**Task statement:**
Please transcribe all of the records precisely.
===== Listed entries =====
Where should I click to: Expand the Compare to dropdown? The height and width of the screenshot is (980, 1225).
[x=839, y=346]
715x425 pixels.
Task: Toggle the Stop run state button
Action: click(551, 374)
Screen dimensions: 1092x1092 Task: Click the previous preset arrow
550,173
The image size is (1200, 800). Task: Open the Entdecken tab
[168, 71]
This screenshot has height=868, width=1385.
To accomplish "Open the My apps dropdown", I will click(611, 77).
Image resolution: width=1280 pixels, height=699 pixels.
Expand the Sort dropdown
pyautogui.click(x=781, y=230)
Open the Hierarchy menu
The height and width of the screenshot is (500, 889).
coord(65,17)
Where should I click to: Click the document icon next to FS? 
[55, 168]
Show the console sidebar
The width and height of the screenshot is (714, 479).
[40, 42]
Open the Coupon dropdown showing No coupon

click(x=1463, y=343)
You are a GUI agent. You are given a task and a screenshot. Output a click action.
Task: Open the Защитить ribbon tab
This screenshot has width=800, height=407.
=====
**Response to this exercise:**
Where should I click to: Expand the Compare to dropdown? The height and width of the screenshot is (980, 1225).
[x=839, y=346]
715x425 pixels.
Task: Toggle the Stop run state button
Action: click(551, 374)
Screen dimensions: 1092x1092 Task: Click the previous preset arrow
550,173
The image size is (1200, 800). Task: Open the Entdecken tab
[168, 71]
This screenshot has height=868, width=1385.
To accomplish "Open the My apps dropdown", I will click(611, 77).
Image resolution: width=1280 pixels, height=699 pixels.
Expand the Sort dropdown
pyautogui.click(x=781, y=230)
Open the Hierarchy menu
The height and width of the screenshot is (500, 889).
coord(65,17)
Where should I click to: Click the document icon next to FS? 
[55, 168]
Show the console sidebar
The width and height of the screenshot is (714, 479).
[40, 42]
Open the Coupon dropdown showing No coupon

click(x=1463, y=343)
You are a GUI agent. You are given a task and a screenshot. Output a click action.
Task: Open the Защитить ribbon tab
This screenshot has width=800, height=407.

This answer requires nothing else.